Problem requirements:
Please edit the rows beginning at the line that has "Click the search magnifier icon" and stopping after "Action: 401,543". Write those lines out again with "Pen" swapped for "Brush" and everything else left unchanged.

(Dataset rows)
────────────────────

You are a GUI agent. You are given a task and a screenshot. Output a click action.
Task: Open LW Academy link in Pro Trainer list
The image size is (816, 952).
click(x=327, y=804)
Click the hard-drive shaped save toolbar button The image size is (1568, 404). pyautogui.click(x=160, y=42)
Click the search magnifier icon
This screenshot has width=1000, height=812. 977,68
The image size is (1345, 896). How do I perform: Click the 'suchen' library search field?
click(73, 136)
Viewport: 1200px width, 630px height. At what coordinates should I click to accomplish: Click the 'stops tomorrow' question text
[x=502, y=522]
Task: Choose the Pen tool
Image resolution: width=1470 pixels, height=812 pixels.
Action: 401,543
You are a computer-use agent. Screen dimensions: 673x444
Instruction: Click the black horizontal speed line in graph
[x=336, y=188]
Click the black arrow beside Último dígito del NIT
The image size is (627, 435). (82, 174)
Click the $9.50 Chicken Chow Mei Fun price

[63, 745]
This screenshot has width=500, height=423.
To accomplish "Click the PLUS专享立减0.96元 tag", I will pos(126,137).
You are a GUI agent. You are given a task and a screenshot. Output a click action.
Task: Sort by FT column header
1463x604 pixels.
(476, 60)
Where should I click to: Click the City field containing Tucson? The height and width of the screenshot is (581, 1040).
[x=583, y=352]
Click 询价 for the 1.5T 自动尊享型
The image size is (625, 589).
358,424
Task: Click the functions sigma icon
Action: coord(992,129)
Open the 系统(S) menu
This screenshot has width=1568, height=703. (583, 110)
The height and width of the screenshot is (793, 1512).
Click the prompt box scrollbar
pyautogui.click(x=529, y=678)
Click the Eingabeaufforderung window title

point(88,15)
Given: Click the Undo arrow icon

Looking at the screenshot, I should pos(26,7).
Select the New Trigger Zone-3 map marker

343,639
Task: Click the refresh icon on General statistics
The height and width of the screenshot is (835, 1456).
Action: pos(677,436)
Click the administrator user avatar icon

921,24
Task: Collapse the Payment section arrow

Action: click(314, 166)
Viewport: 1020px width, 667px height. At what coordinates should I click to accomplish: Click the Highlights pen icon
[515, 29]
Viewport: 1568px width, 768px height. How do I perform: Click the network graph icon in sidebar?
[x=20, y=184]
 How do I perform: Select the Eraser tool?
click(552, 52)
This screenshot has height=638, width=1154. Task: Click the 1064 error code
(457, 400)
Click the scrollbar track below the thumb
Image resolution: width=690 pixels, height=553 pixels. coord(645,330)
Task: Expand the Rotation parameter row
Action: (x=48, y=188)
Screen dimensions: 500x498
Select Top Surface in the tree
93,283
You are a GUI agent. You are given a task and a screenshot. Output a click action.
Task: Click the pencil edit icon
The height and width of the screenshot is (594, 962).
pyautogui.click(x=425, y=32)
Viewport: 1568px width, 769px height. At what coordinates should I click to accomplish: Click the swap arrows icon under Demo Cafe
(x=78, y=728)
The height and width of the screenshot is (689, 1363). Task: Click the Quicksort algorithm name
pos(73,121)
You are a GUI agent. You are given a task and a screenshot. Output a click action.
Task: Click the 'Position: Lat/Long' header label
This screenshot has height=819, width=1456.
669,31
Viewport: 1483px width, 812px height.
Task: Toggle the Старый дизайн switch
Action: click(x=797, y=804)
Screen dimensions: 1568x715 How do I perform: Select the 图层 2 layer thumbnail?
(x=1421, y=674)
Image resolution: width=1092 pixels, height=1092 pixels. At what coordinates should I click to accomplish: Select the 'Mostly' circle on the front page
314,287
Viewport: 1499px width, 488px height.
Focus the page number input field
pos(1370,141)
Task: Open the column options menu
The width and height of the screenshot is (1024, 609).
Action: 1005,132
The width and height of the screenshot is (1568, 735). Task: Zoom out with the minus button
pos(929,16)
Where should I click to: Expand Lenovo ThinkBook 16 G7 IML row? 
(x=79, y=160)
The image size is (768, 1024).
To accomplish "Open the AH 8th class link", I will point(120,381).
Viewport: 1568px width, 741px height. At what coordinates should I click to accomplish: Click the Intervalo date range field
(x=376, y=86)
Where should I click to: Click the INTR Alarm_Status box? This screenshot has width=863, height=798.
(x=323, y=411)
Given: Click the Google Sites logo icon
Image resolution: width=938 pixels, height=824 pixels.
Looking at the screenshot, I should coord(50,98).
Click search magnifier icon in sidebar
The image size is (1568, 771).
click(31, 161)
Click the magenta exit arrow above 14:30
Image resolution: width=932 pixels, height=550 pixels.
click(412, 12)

────────────────────

Finished exercise:
Click the search magnifier icon
This screenshot has width=1000, height=812. 977,68
The image size is (1345, 896). How do I perform: Click the 'suchen' library search field?
click(73, 136)
Viewport: 1200px width, 630px height. At what coordinates should I click to accomplish: Click the 'stops tomorrow' question text
[x=502, y=522]
Task: Choose the Brush tool
Image resolution: width=1470 pixels, height=812 pixels.
Action: 401,543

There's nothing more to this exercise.